◆ **Required action 1**:
Translate this sentence from the commit diff into Spanish: "The system SHALL provide `run_multiturn_simulation()` that simulates a multi-turn conversation between an app and a simulated user."
◆ **Required action 2**:
Duplicate the commit diff word for word, from "2026-06-07 22:15:38 +00:00" up to and including "a simulated user.".

2026-06-07 22:15:38 +00:00
parent 0d6e9a2413
commit c935687725
119 changed files with 4897 additions and 45 deletions
--- a/openspec/changes/archived/2026-06-07-eval-sandbox-agent-runtime/specs/multi-turn-simulation/spec.md
+++ b/openspec/changes/archived/2026-06-07-eval-sandbox-agent-runtime/specs/multi-turn-simulation/spec.md
@@ -0,0 +1,39 @@
+## ADDED Requirements
+
+### Requirement: Multi-turn conversation simulation
+
+The system SHALL provide `run_multiturn_simulation()` that simulates a multi-turn conversation between an app and a simulated user.
+
+Parameters:
+- `app: Callable[[ChatCompletionMessage], ChatCompletionMessage]` — the application under test
+- `user: Callable | string[]` — simulated user (dynamic or static responses)

◆ **Data records**:

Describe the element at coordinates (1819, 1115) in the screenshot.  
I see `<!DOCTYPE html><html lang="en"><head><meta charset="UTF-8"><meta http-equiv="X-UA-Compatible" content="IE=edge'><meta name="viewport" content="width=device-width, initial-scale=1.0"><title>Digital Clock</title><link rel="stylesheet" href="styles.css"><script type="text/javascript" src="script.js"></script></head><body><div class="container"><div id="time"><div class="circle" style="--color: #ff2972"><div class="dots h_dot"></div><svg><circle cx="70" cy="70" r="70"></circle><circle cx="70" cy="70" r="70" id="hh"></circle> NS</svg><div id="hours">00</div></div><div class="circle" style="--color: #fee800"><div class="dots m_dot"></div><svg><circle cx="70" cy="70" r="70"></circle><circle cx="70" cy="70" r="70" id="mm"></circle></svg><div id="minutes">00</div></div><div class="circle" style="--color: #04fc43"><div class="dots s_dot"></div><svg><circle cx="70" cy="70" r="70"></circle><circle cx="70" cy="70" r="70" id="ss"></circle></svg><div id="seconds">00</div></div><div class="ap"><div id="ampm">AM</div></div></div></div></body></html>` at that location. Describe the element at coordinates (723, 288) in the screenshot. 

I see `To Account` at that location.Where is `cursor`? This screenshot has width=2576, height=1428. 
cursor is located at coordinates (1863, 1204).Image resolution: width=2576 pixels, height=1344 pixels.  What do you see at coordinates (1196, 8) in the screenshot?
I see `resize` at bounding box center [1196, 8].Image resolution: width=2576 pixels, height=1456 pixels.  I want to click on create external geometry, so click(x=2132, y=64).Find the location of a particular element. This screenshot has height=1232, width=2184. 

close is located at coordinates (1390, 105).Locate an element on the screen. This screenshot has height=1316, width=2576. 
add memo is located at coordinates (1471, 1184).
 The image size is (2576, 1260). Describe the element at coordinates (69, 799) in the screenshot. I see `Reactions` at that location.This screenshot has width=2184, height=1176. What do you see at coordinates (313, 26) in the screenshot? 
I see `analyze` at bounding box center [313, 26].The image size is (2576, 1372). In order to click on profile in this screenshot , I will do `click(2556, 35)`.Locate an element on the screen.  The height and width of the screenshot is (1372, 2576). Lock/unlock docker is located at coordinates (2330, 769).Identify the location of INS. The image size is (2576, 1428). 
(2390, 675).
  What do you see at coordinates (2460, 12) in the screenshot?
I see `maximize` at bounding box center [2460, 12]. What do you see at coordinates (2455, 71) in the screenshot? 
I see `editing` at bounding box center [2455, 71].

◆ **Written solution 1**:
El sistema DEBERÁ proporcionar `run_multiturn_simulation()`, que simula una conversación de varios turnos entre una aplicación y un usuario simulado.

◆ **Written solution 2**:
2026-06-07 22:15:38 +00:00
parent 0d6e9a2413
commit c935687725
119 changed files with 4897 additions and 45 deletions
--- a/openspec/changes/archived/2026-06-07-eval-sandbox-agent-runtime/specs/multi-turn-simulation/spec.md
+++ b/openspec/changes/archived/2026-06-07-eval-sandbox-agent-runtime/specs/multi-turn-simulation/spec.md
@@ -0,0 +1,39 @@
+## ADDED Requirements
+
+### Requirement: Multi-turn conversation simulation
+
+The system SHALL provide `run_multiturn_simulation()` that simulates a multi-turn conversation between an app and a simulated user.